810whitechoc Posted 12 Jul 2015 , 3:22pm
post #11 of 13

We sell wholesale to cafes restaurants and retail through our own kitchen.  I know things are different in different parts of the world, but we have worked out a tiered pricing system that is properly priced out and covers everything including a profit margin and a percentage for future growth of our business.

Wholesale is our base price and our Cost of Goods is under 30% which leaves 70% gross profit to cover the rest of the overheads. Retail is 15% higher than wholesale.  Wholesale price would be offered to this new restaurant customer, Retail to your normal customers.

The benefits of working out a proper pricing system is that you know you are making a profit and not just covering your costs.  It also means when opportunities like this arise you know whether they are financially worth your while or not.

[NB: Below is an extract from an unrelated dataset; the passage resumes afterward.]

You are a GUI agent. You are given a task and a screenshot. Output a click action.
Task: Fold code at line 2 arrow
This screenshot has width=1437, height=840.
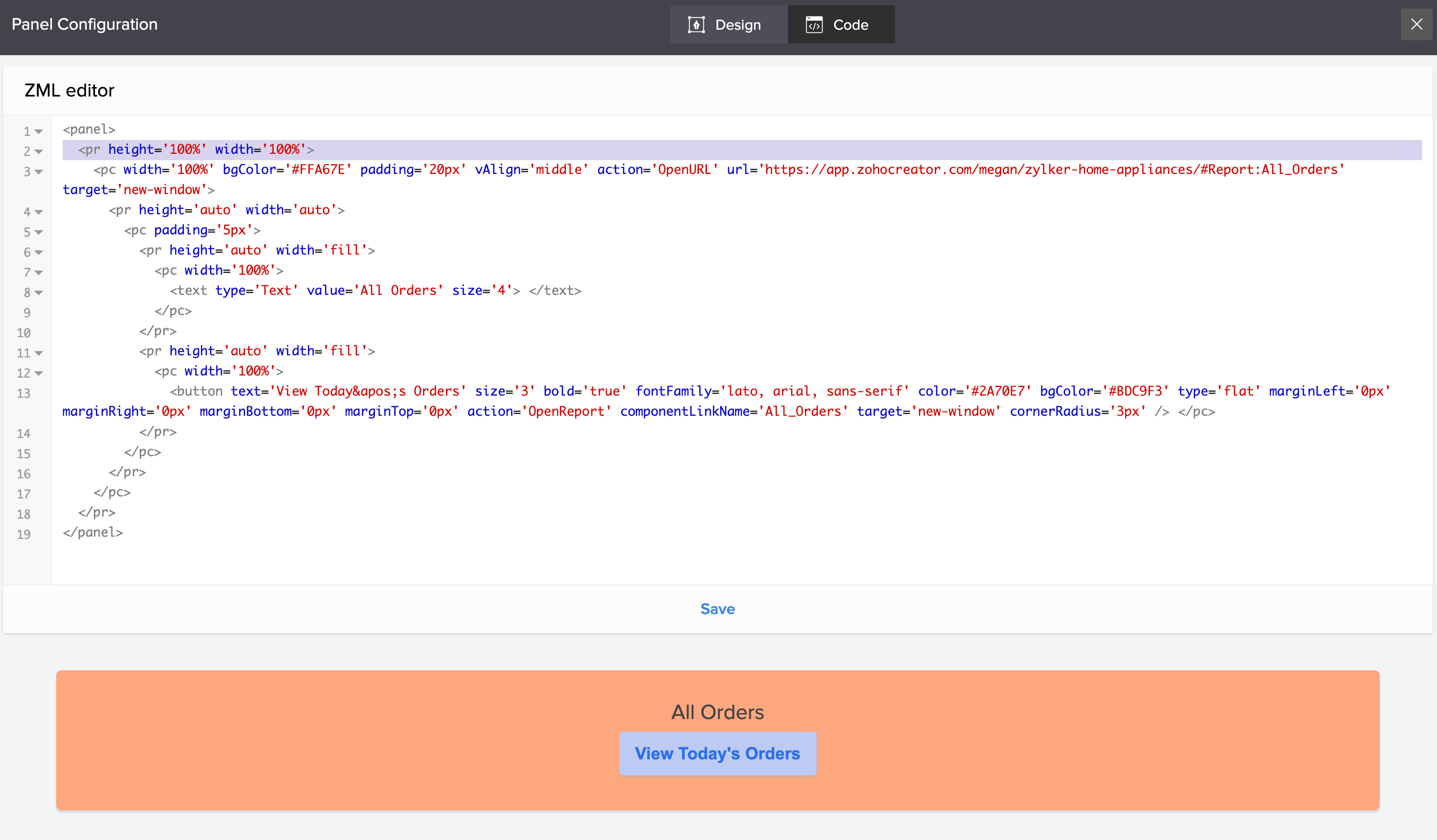point(39,152)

Having that 15% between wholesale and retail to play with means that you have a little wiggle room when it comes to offering discounts at your discretion.  We do a lot of corporate work which is priced at the retail price, but for corporate customers who use us regularly we give them 5% off retail.  The benefit of this is we have already made our profit at wholesale and it makes them feel good - everybody loves a bargain.   The local hospital, police, and several government departments whose offices are based nearby use us regularly and we give them 5% off retail.

Don't ever do anything at cost, you are dealing with other business people who will have worked out their profit margins based on the price you quote them.  If you raise it so quickly after setting up the deal they will lose their profit margin and I suspect won't be happy about that. If you and they can't make a profit based on your prices, this is a situation that is not going to work for either of you and you both just walk away.

Selling at cost is a road to nowhere, not a path to grow your business.

Absolutely get public liability insurance if you haven't already.  We have to have $20,000,000.00 coverage, check what is necessary where you are.

No they do not have to advertise your name, once they buy your products that's it, you are out of the picture.  Not sure about where you are, but here if a customer asks, the seller has to be able to provide an ingredient list, nutritional guide, name of manufacturer etc, but they don't have to put this information on the cake displayed in the cake cabinet. We don't have Cottage Law here, so I'm sorry I can't tell you if that is necessary where you are.

As Squirellycakes says - protect your recipes, be careful if they say they want you to cook in their kitchen - there is always a catch there somewhere.

Pastrybaglady Posted 12 Jul 2015 , 3:43pm
post #12 of 13

If they're fine with you baking from their premises just have them get the ingredients you need and hire yourself out for an hourly wage as a part time employee or independent contractor.  The cottage food laws no longer constrain you nor do you have the overhead and you will probably end up making more assuming you do better than minimum wage (for some you would even do better at minimum wage), but definitely keep your recipes to yourself!

SweetCharm Posted 13 Jul 2015 , 11:51am
post #13 of 13

WOW! Thank you al so much for all your knowledge! It definitely helps with what direction to go.